PASSAGE TO READ =>
%%

Convex Optimization 2015.10.21

\(int(K)\): interior of \(K\)

  • Definition: Cone \(K\) is proper if it is closed, convex, pointed (contains no line), solid (nonempty interior)

If \(K\) is proper, then \(K^*\) is proper, \(K^* = \{ \lambda : \lambda ^T x \ge 0 \; \forall x \in K \}\)

  • Fact1: \(x \succeq _k y \iff \lambda ^T x \ge \lambda ^T y \; \forall \lambda \; s.t. \; \lambda \succeq _{K^*} 0\)

  • Proof: \(x \succeq _k y \iff x - y \in K \overset{because\, K^{**} = K}{\iff} \lambda ^T (x - y) \ge 0 \; \forall \lambda \in K^*\)

  • Lemma: Let \(K\) be proper, then \(x \in int(K)\) if and only if \(\lambda ^T x \gt 0 \; \forall \lambda \in K^* \backslash \{ 0 \}\)

  • Proof: If \(x \in int(K)\) then obviously \(\lambda ^T x \ge 0\) for all \(\lambda \in K^* \backslash \{ 0 \}\).

If \(\lambda \in K^* \backslash \{ 0 \}\) and \(\lambda ^T x = 0\) then there exists \(u \in \mathbb{R}^n\) such that \(\lambda ^T u \lt 0\), and \(x + tu \in K\) for $t $ sufficiently small, a contradiction.

Next, assume that \(\lambda ^T x \gt 0\) for all \(\lambda \in K^* \backslash \{ 0 \}\).

Then \(x \in K^{**} = K\), so \(x \in K\).

If \(x \notin int(K)\) then \(\exists (x_i)_{i = 1}^{\infty} \notin K \; s.t. \; \underset{i \to \infty}{\lim} x_i = x\).

Since \(x_i \notin K\), \(\exists \lambda _i \in K^* \; s.t. \; \lambda _i^T x_i \lt 0\) (for all \(i\)).

WLOG \(\lambda'_i\)s are unit vectors.

Then \(\{ \lambda _i : i \in \mathbb{N} \}\) lives inside a compact set (the unit ball of \(\mathbb{R}^n\)).

So we can assume WLOG that \(\lambda _1, \lambda _2, \cdots\) is convergent: \(\underset{i \to \infty}{\lim} \lambda _i = \lambda\).

Then \(\lambda \in K^*\) because \(K^*\) is closed and \(\underset{i \to \infty}{\lim} (\lambda ^T x - \lambda _i^T x_i) = \underset{i \to \infty}{\lim} (\lambda ^T x - \lambda _i^T x) + \underset{i \to \infty}{\lim} (\lambda _i^T x - \lambda _i^T x_i) = 0 + 0 = 0\).

%%

WORK TASK => Edit the convex optimization notes by replacing "Since" with "As", then give the passage that begins at "If \(x \notin" and stops after "(for all \(i\)).". Rely only on the convex optimization notes above.

DATA BLOCK =>
%%

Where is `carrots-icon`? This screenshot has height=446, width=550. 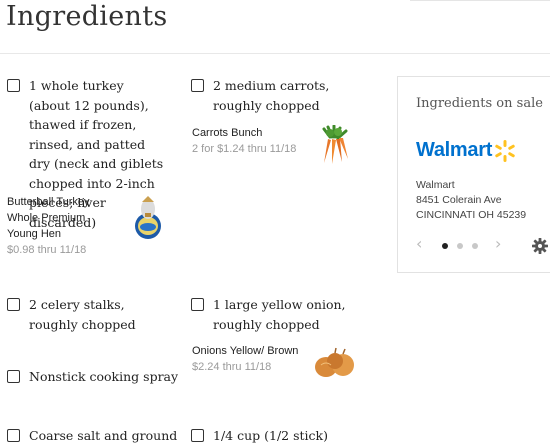 carrots-icon is located at coordinates (335, 144).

%%

EXERCISE OUTPUT =>
If \(x \notin int(K)\) then \(\exists (x_i)_{i = 1}^{\infty} \notin K \; s.t. \; \underset{i \to \infty}{\lim} x_i = x\).

As \(x_i \notin K\), \(\exists \lambda _i \in K^* \; s.t. \; \lambda _i^T x_i \lt 0\) (for all \(i\)).